A Identificação de um País prescinde das estimáveis ideias de António Sérgio e Jaime Cortesão sobre as origens de Portugal, que não podem ser "retirados da equação"? E porque é que o estimável facto de ambos serem referências da oposição republicana à ditadura e Ramada Curto se considerar seu herdeiro espiritual, contra um Mattoso émulo e talvez protegido do pai, autor de mauais escolares do Estado Novo (como, muito pouco subtilmente, se insinua), faria deles referências num debate que ocorre meio século depois de publicarem as suas estimáveis ideias?

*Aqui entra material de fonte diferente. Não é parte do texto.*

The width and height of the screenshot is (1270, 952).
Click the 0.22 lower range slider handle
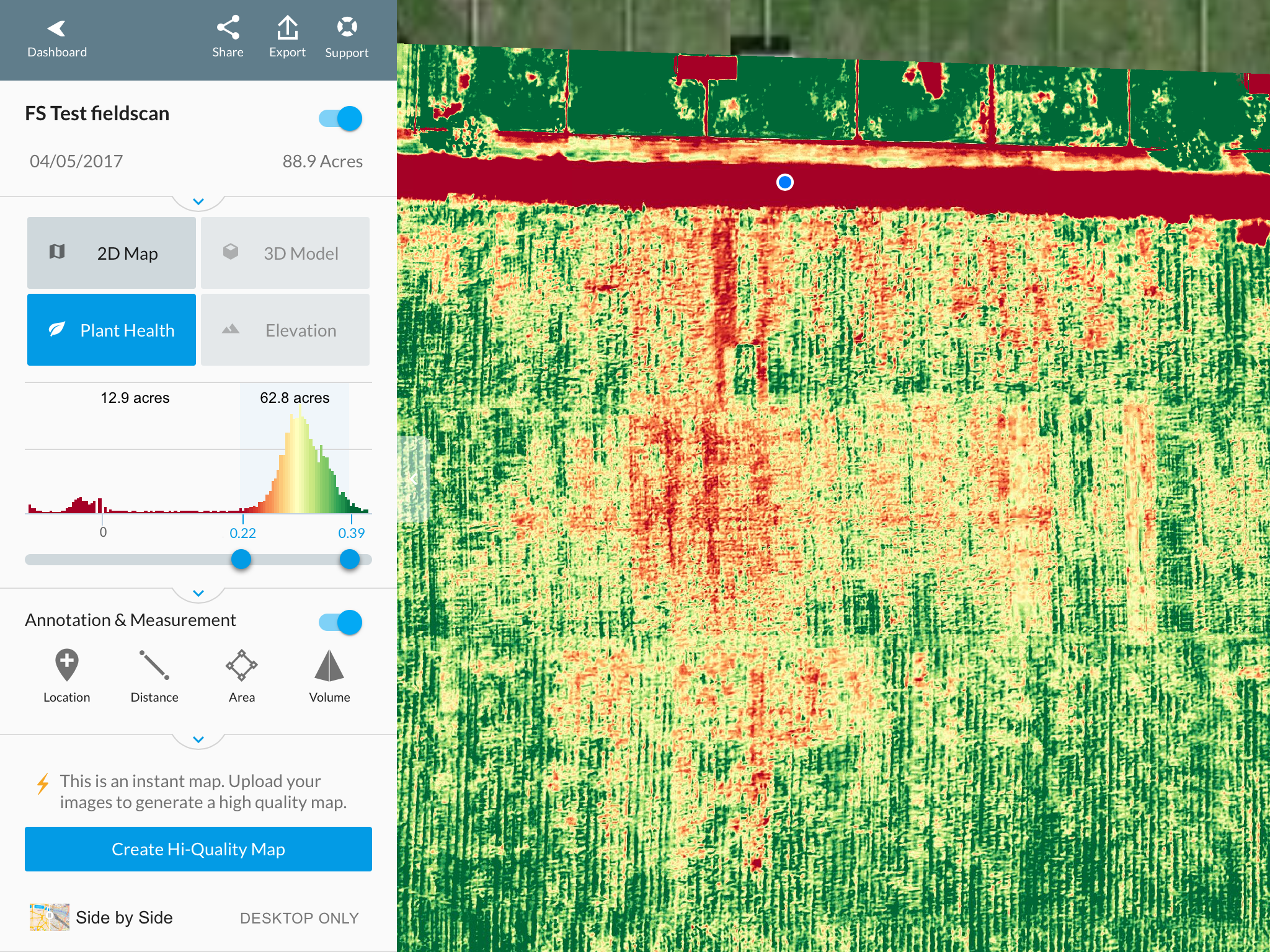pyautogui.click(x=241, y=560)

Virgínia Rau, que convidou Mattoso para a Faculdade de Letras antes do 25 de Abril, deve estar a rebolar de riso no outro mundo.
 
O conflito público entre Mattoso e Oliveira Marques por "lugares de direcção no interior da Faculdade de Ciências Sociais e Humanas", tem apenas "contornos pessoais" que não passam de "petite histoire"? Mattoso era capaz de uma enorme teimosia na defesa do que entendia ser justo, uma teimosia que não recuava perante considerações de sincera amizade nem de artificial cortesia, e o que estava então em causa era só isso: contrariar o tráfico de influências da maçonaria na FCSH, já nada discreto, com todas as nefastas consequências académicas que se adivinhavam para o futuro.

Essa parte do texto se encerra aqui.